Instructions to follow: Take the data below and extract the lines from the one with "Checkout (590, 2251)" to the one with "Se connecter (581, 40)", inclusive, exactly as written.

Data section Block Start

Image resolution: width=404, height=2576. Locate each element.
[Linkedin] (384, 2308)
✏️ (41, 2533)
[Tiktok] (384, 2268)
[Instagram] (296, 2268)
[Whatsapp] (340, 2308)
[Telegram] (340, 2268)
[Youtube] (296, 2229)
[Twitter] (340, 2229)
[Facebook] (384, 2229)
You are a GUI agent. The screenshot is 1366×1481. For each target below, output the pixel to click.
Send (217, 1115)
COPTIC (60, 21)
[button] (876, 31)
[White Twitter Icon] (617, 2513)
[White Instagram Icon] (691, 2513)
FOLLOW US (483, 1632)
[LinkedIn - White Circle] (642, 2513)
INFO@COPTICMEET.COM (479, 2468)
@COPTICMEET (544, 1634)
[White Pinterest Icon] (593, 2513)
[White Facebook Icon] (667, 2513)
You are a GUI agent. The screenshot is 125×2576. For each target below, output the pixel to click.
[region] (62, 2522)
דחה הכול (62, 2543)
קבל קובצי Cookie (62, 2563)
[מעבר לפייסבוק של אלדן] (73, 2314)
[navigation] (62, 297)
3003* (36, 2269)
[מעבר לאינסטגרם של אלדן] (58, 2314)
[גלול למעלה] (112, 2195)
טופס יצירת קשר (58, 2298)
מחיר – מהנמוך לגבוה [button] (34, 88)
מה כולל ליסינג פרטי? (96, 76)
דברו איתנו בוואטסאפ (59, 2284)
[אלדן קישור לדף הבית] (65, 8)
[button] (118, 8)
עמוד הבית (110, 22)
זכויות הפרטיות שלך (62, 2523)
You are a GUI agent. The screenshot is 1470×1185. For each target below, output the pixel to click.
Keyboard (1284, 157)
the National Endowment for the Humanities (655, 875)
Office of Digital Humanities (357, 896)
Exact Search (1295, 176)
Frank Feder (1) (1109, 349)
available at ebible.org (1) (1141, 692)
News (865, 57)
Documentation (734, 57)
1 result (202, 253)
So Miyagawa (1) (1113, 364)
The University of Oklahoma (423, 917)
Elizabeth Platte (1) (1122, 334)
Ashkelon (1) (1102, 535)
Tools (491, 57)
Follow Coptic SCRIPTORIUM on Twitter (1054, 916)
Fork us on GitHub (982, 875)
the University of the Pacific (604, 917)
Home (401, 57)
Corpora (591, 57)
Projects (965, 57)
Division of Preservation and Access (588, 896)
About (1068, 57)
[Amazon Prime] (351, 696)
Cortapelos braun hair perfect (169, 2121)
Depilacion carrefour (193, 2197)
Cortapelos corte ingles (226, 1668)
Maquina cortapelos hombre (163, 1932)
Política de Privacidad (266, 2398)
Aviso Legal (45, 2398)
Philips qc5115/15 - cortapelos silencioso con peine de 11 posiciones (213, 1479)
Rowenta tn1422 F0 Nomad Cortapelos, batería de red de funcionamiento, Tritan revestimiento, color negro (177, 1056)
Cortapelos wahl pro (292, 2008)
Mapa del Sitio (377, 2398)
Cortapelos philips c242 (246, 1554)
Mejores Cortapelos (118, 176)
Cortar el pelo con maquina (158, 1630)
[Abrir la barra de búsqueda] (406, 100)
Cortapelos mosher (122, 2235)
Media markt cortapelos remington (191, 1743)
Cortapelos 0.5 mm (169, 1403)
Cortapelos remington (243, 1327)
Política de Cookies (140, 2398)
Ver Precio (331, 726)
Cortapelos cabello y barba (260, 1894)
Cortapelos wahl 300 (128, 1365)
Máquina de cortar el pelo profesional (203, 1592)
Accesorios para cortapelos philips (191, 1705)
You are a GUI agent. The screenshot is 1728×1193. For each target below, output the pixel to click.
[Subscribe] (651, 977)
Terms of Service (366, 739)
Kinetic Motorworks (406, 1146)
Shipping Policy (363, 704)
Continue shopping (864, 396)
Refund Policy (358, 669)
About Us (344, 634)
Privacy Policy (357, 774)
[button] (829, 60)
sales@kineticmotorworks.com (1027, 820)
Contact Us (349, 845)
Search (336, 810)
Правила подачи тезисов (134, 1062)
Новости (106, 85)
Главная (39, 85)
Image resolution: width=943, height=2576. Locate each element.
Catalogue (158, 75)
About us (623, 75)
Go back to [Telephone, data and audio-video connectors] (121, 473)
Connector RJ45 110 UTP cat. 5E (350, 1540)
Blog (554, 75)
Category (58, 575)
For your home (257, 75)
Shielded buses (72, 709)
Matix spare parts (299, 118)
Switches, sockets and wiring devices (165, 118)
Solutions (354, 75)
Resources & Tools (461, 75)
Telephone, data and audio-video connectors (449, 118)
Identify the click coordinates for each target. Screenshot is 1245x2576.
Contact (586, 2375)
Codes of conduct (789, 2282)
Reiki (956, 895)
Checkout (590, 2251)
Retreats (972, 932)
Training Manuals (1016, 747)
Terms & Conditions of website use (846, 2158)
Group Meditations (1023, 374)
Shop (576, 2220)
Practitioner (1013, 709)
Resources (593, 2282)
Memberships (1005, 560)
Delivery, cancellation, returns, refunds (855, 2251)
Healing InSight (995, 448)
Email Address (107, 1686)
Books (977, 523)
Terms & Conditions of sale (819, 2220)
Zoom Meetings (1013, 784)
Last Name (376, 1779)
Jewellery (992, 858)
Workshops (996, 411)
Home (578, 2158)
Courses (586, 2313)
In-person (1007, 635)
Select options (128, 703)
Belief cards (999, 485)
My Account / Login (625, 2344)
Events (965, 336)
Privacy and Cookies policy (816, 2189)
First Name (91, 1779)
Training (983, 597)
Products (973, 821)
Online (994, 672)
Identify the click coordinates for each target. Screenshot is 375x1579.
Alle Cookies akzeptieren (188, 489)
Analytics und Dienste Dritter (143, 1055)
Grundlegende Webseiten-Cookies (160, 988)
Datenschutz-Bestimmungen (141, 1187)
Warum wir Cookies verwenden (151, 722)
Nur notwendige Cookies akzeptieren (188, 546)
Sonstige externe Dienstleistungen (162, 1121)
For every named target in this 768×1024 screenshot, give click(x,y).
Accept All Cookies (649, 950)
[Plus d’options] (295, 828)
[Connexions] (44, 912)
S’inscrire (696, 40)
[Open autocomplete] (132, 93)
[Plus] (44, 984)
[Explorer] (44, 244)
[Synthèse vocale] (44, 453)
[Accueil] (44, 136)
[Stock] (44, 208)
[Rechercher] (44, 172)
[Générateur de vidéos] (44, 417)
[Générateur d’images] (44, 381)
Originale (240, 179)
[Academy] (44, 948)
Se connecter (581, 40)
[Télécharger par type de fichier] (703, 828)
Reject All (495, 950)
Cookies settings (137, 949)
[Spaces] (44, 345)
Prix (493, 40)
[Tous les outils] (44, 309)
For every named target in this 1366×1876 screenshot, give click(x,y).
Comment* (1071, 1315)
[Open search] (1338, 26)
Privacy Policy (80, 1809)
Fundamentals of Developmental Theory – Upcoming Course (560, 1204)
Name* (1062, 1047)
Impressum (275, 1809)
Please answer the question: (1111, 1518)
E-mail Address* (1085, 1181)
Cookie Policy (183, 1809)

Data section Block End

Result of the exercise:
Checkout (590, 2251)
Retreats (972, 932)
Training Manuals (1016, 747)
Terms & Conditions of website use (846, 2158)
Group Meditations (1023, 374)
Shop (576, 2220)
Practitioner (1013, 709)
Resources (593, 2282)
Memberships (1005, 560)
Delivery, cancellation, returns, refunds (855, 2251)
Healing InSight (995, 448)
Email Address (107, 1686)
Books (977, 523)
Terms & Conditions of sale (819, 2220)
Zoom Meetings (1013, 784)
Last Name (376, 1779)
Jewellery (992, 858)
Workshops (996, 411)
Home (578, 2158)
Courses (586, 2313)
In-person (1007, 635)
Select options (128, 703)
Belief cards (999, 485)
My Account / Login (625, 2344)
Events (965, 336)
Privacy and Cookies policy (816, 2189)
First Name (91, 1779)
Training (983, 597)
Products (973, 821)
Online (994, 672)
Identify the click coordinates for each target. Screenshot is 375x1579.
Alle Cookies akzeptieren (188, 489)
Analytics und Dienste Dritter (143, 1055)
Grundlegende Webseiten-Cookies (160, 988)
Datenschutz-Bestimmungen (141, 1187)
Warum wir Cookies verwenden (151, 722)
Nur notwendige Cookies akzeptieren (188, 546)
Sonstige externe Dienstleistungen (162, 1121)
For every named target in this 768×1024 screenshot, give click(x,y).
Accept All Cookies (649, 950)
[Plus d’options] (295, 828)
[Connexions] (44, 912)
S’inscrire (696, 40)
[Open autocomplete] (132, 93)
[Plus] (44, 984)
[Explorer] (44, 244)
[Synthèse vocale] (44, 453)
[Accueil] (44, 136)
[Stock] (44, 208)
[Rechercher] (44, 172)
[Générateur de vidéos] (44, 417)
[Générateur d’images] (44, 381)
Originale (240, 179)
[Academy] (44, 948)
Se connecter (581, 40)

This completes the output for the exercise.